脳血管性障害の疫学に対する指定討論

(脳のシンポジウムにおいて、昭48)

 

脳のシンポジウムの中で「脳血管障害の疫学的研究」の発表の機会があたえられ、ただいますぐれた研究の成果を聞くことができましたことを疫学者の一人として喜びたいと思います。われわれも20近くこの方面の研究を行ってきましたが、その成果についてはここではふれません。ただこれからは「脱疫学への展開」「人間そのものを追究する学問への展開」を必要とするものではないかという考え方に至ったことを一言申し上げておきたいと思います。

ただいまの報告は脳血管障害の終末点である死亡を発端として、病理学的死因を追究するのに疫学的方法を用いたものと考えます。これらの成果が貴重なものであることを前提として、いくつかの問題点を指摘しておきたいと思います。

1)病理学的死因と人口動態統計でいう死因とは異なるものである。人口動態統計でいう死因とは「原死因」であって、一連の事象の起因となった死因を採用する約束になっており、これと病理学的死因と同列に論ずることは適当でない。人口動態統計で得られた成果は疫学でいう一つの手がかりであって、これを今回病理学的に確かめられたと考えたい。したがって同列において時代的推移を論ずることは早計であると思われる。
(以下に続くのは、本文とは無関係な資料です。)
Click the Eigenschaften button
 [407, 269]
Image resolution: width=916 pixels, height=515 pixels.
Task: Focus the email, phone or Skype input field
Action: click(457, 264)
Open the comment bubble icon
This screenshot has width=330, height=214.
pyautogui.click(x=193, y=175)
2)ここでいう時代的推移の場合、加齢による推移と時代的推移を分離して考察する必要がある。今回の久山町の調査の場合、ある地域の中で一つの集団を選定し(厳密にいうとはじめの時点で障害のない人だけを選定したことに問題があると思うが)、それを追究した疫学でいうprospective studyで得られた成果であって、そのコホ−トの加齢による推移と考えられる。時代的推移は、現在のage contour, date contourによる検討にとどまることなく、時代の異なるcohortの資料が永年にわたって整備された段階で考察される必要がある。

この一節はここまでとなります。